An international seminar in Costa Rica on Friday, September 5th, will focus on the economic contribution of marine and coastal ecosystem services to the regional economy. Key stakeholders from government, academic institutions, national and international organisations will demonstrate the importance of marine and coastal ecosystems and look at implications for decision making.
The seminar is being hosted by Sinac, Cedarena, Biomarcc-Sinac-GIZ, the International Institute for Environment and Development (IIED) and UK aid on 5 September 2014
In Costa Rica, the economic value of tuna fishing in the Seamounts Marine Management Area (AMMMS) in the Pacific coast region is around $6.7 million a year, according to the study International Valuation of Marine and Coastal Ecosystem Services: Contributions to the Regional Economy and Implications for Decision Making. This study was carried out in 2013 by the Center for Environmental Law and Natural Resources (Cedarena) for the National System of Conservation Areas (Sinac-Minae).
Fishing and carbon sequestration are two of the 15 ecosystem services (ES) associated with seas and oceans, according to the Millennium Ecosystem Assessment by the Global Ocean Commission for 2014.
In the case of carbon sequestration, the Global Ocean Commission estimates its global economic value ranges between US$74 billion and US$222 billion per year, which underlines not only its economic benefit but also shows its essential role in efforts to mitigate and adapt to climate change.
"Despite the significant benefits provided by ecosystem services, such as nutrient recycling, regulation of natural hazards, flood protection, recreation, fishing and carbon sequestration, these ecosystems are being degraded and exploited at an alarming rate,” says IIED researcher Essam Yassin Mohammed.
Marine and coastal ecosystems are a vital economic resource and their health and sustainability depend on good governance, sound environmental policies and effective management.
However, in many countries, including Costa Rica, policies have focused primarily on terrestrial ecosystems and have overlooked marine ecosystems and their links to terrestrial ecosystems.
Rolando Castro, executive director of Cedarena, says: "We have organised the International seminar on marine and coastal ecosystem services: contributions to regional economy and implications in decision making to generate discussion on how marine ecosystem services contribute to the economy and the importance of good governance."
The seminar will be held on Friday, 5 September 2014 in the Radisson Hotel in San José, Costa Rica.

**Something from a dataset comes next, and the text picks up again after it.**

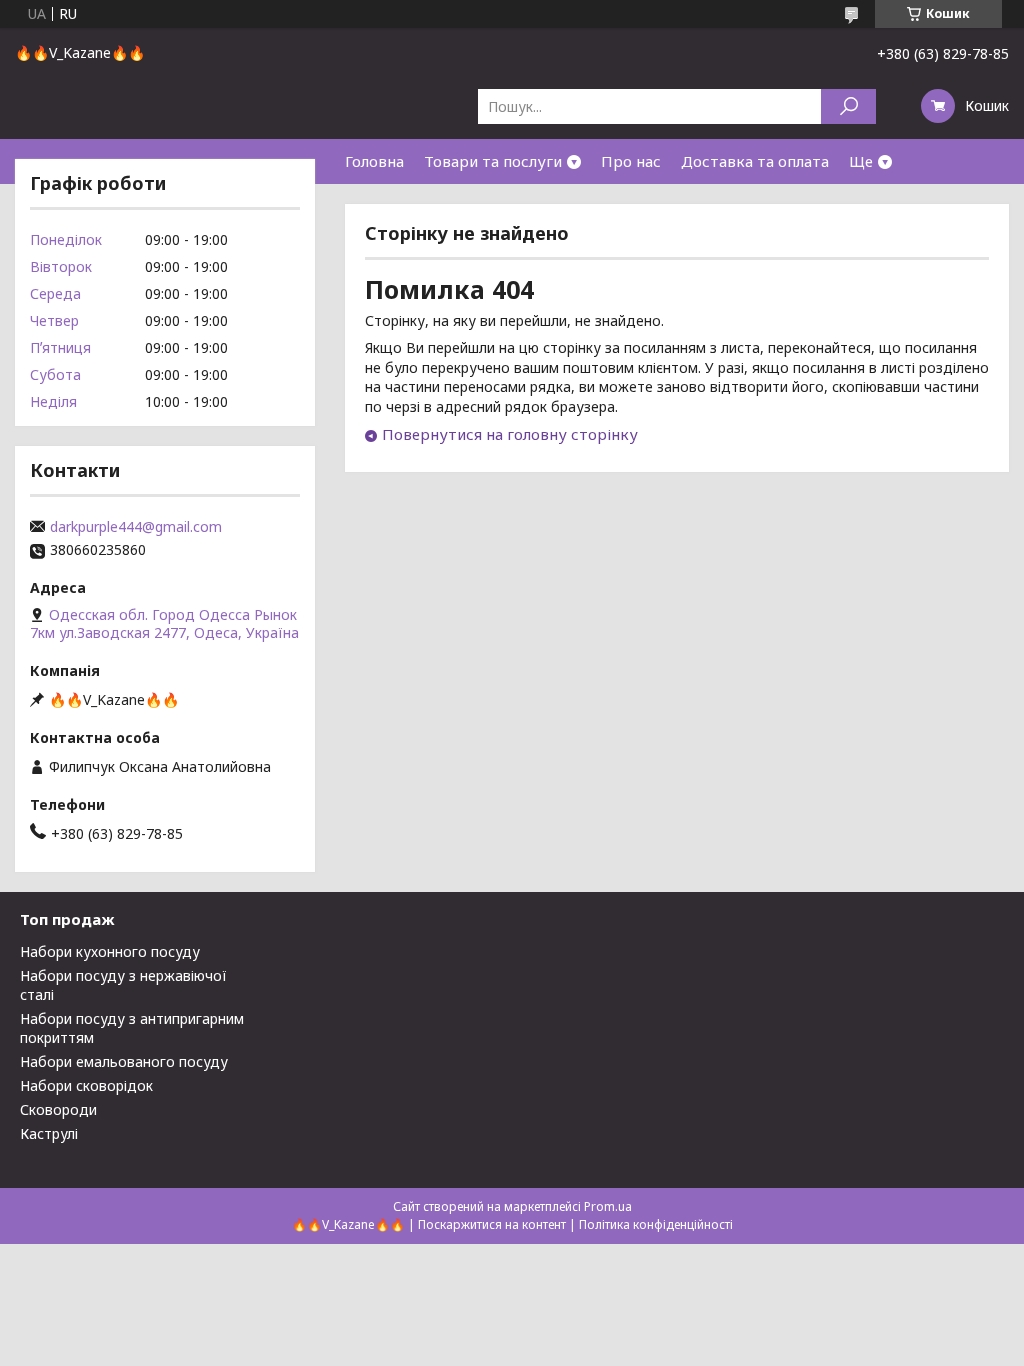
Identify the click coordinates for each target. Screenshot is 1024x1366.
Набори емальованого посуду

It will bring together key stakeholders from civil society, international organisations, the Costa Rican government and academics, among others, and is organised by Sinac, Cedarena and IIED, along with the Biomarcc-Sinac-GIZ Project and the support of UK aid. The event will start at 8am and will end at 5pm.
"National and international speakers will present participants with case studies that demonstrate the value of marine and coastal ecosystem services for the national economy," says Patricia Ruiz of the Biomarcc-Sinac-GIZ Project.
"The event organisers will aim to identify proposals, policies, instruments, and compensation mechanisms to enable public-private alliances to support the sustainability of ecosystem services in coastal and marine areas."
The International Institute for Environment and Development (IIED) is an independent, non-profit research institute. Set up in 1971 and based in London, IIED provides expertise and leadership in researching and achieving sustainable development (see: www.iied.org).